_Your goal_. Reproduce every one of the rows below word for word, leaving out the pictures.

Rows from a screen grounding dataset:
-- begin --
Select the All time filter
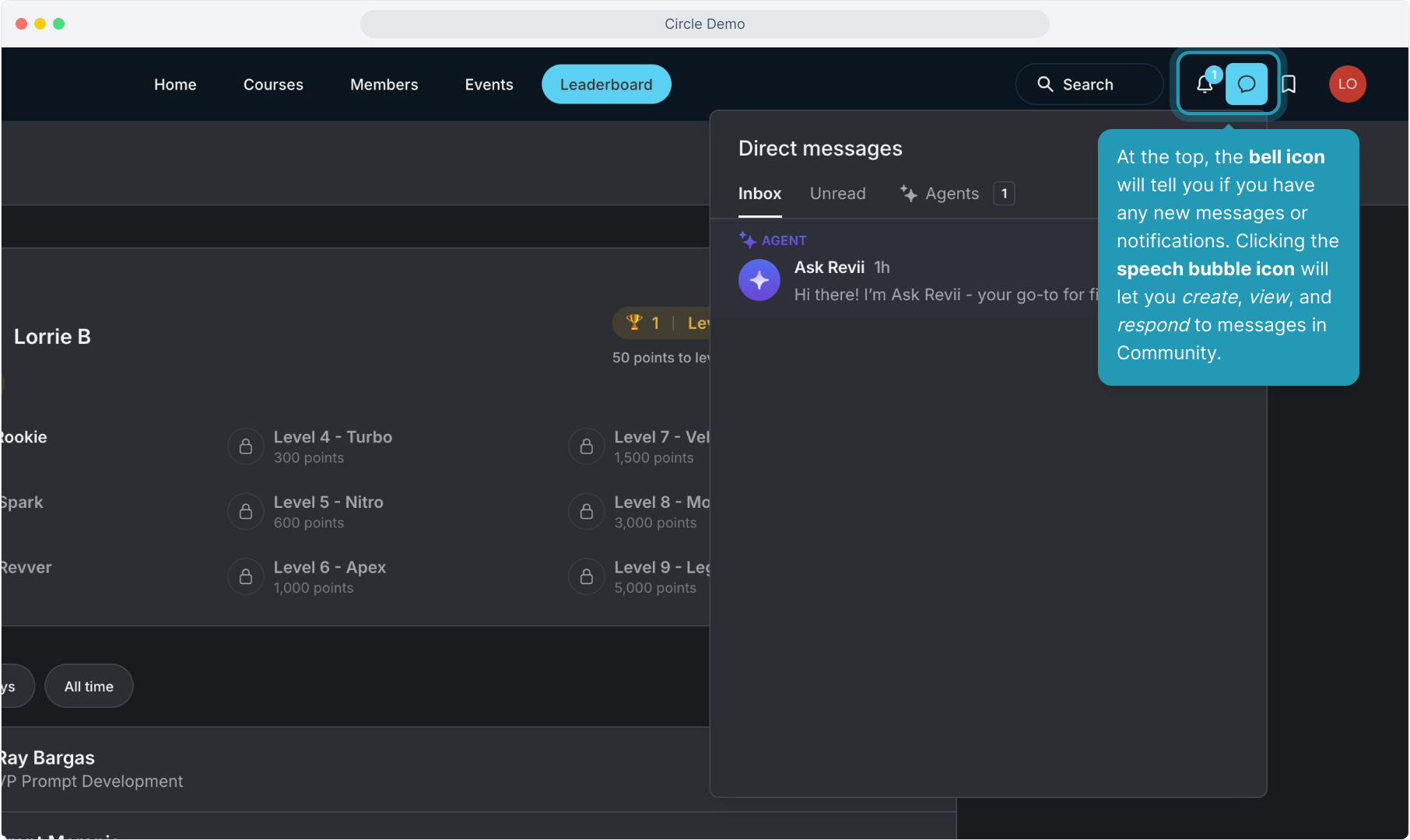This screenshot has height=840, width=1410. coord(89,686)
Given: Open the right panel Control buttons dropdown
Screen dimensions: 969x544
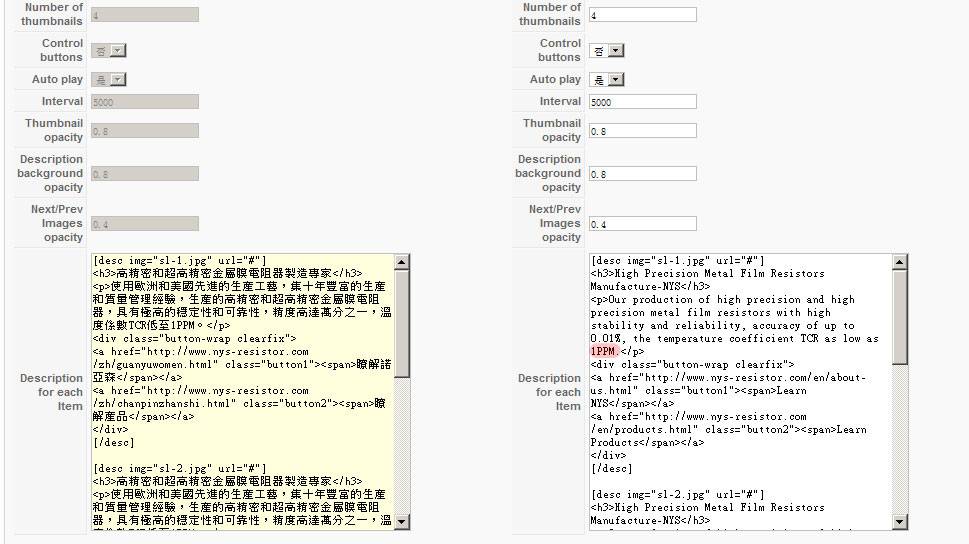Looking at the screenshot, I should click(607, 51).
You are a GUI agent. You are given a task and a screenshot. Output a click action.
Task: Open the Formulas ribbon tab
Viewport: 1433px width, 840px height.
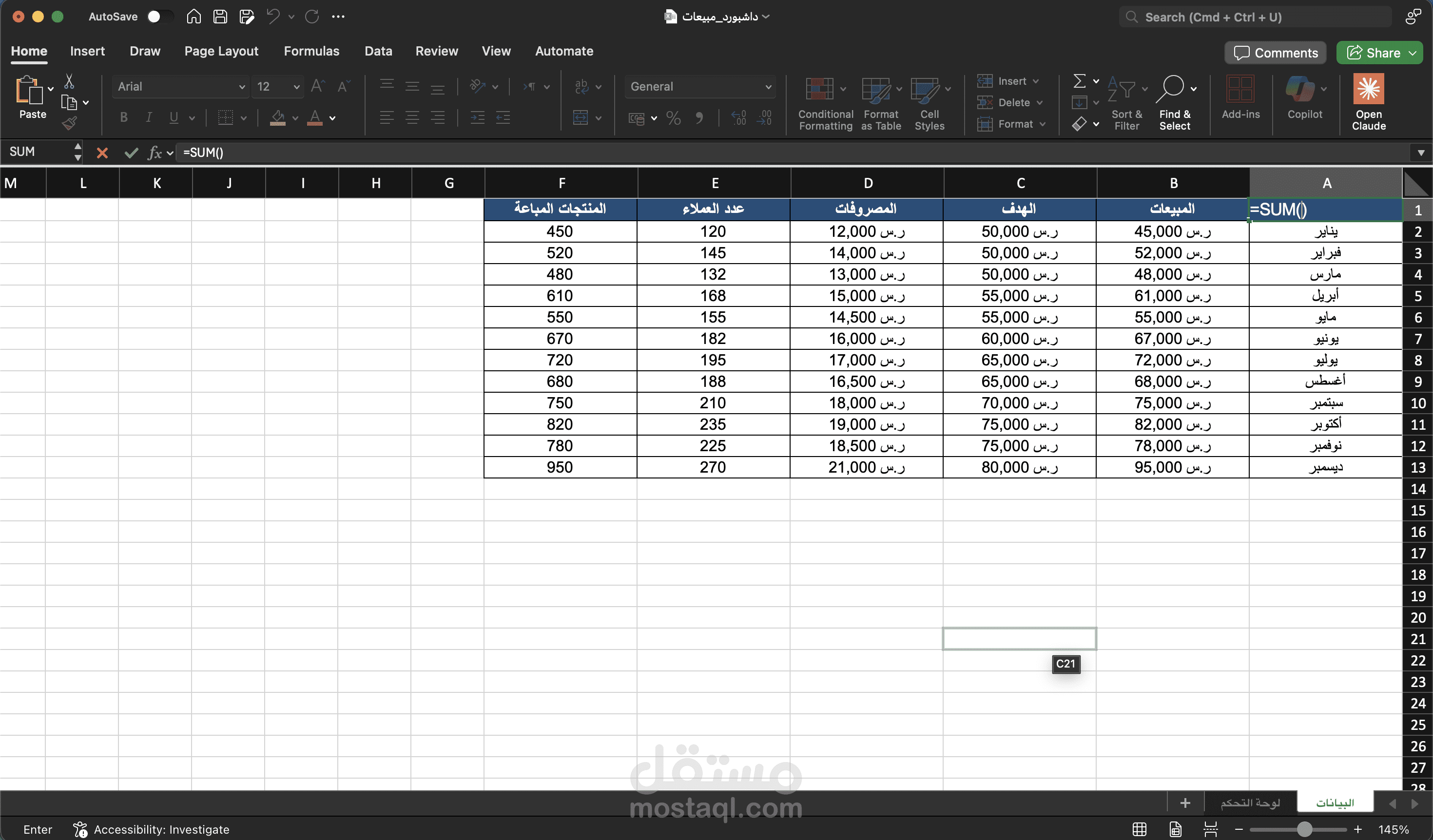(311, 51)
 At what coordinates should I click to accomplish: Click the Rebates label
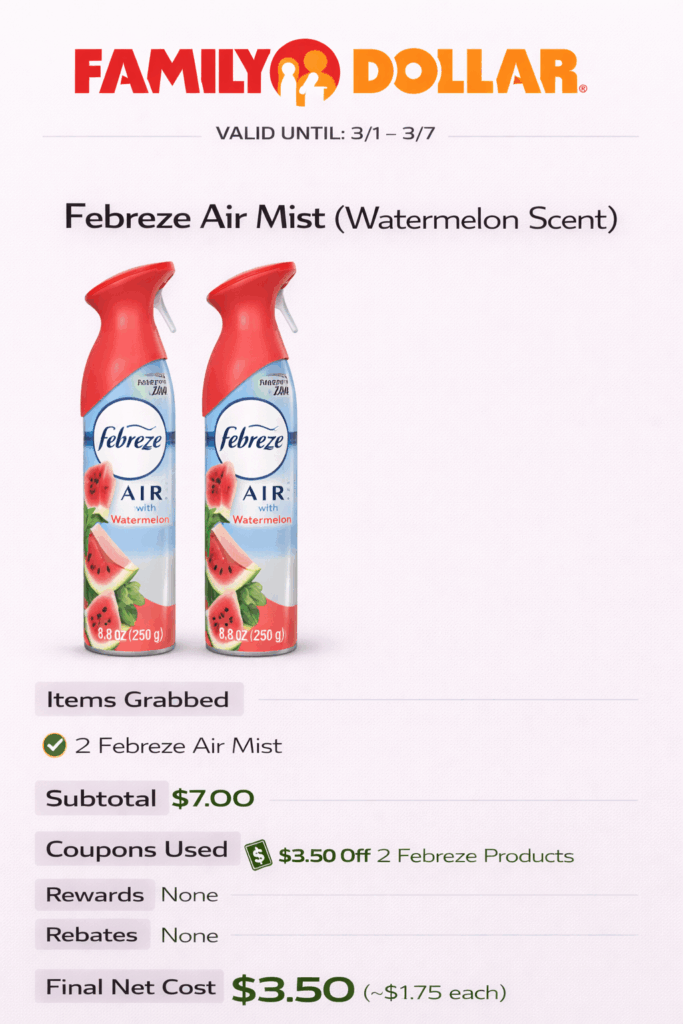tap(92, 935)
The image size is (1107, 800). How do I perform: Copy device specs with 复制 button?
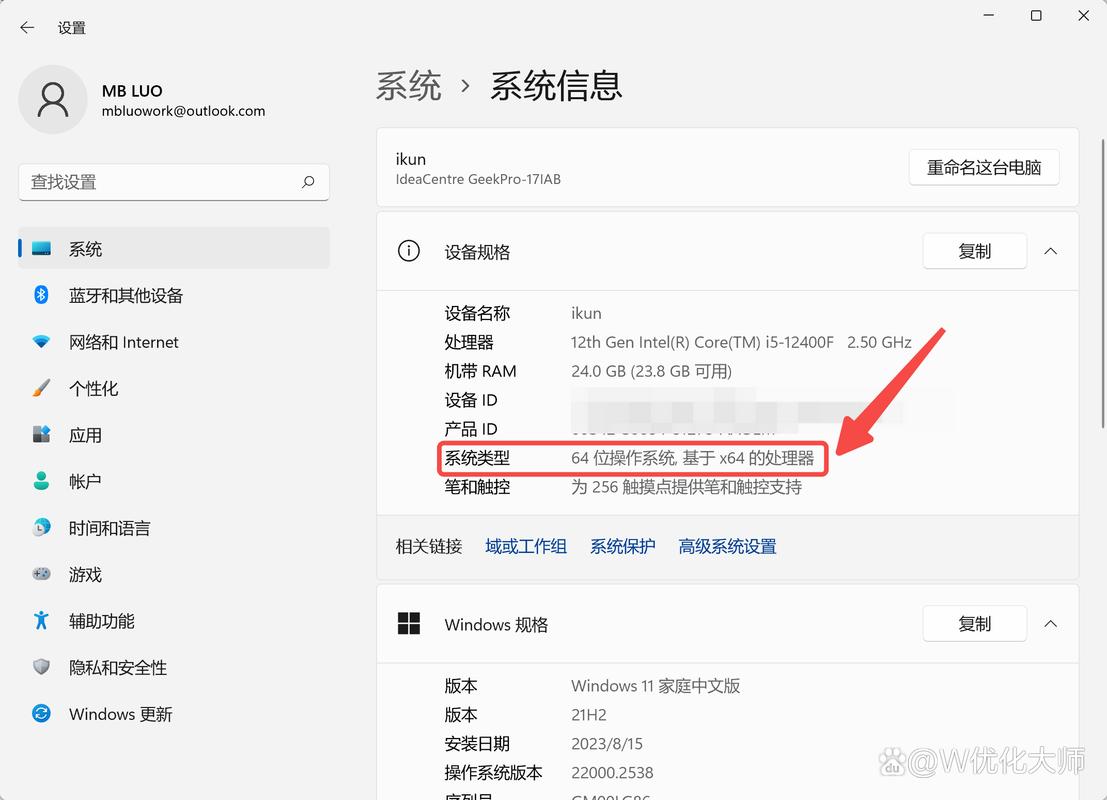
-- end --
_Answer_.
Select the All time filter
This screenshot has height=840, width=1410. coord(89,686)
Given: Open the right panel Control buttons dropdown
Screen dimensions: 969x544
Looking at the screenshot, I should click(607, 51).
You are a GUI agent. You are given a task and a screenshot. Output a click action.
Task: Open the Formulas ribbon tab
Viewport: 1433px width, 840px height.
(311, 51)
 At what coordinates should I click to accomplish: Click the Rebates label
tap(92, 935)
The image size is (1107, 800). How do I perform: Copy device specs with 复制 button?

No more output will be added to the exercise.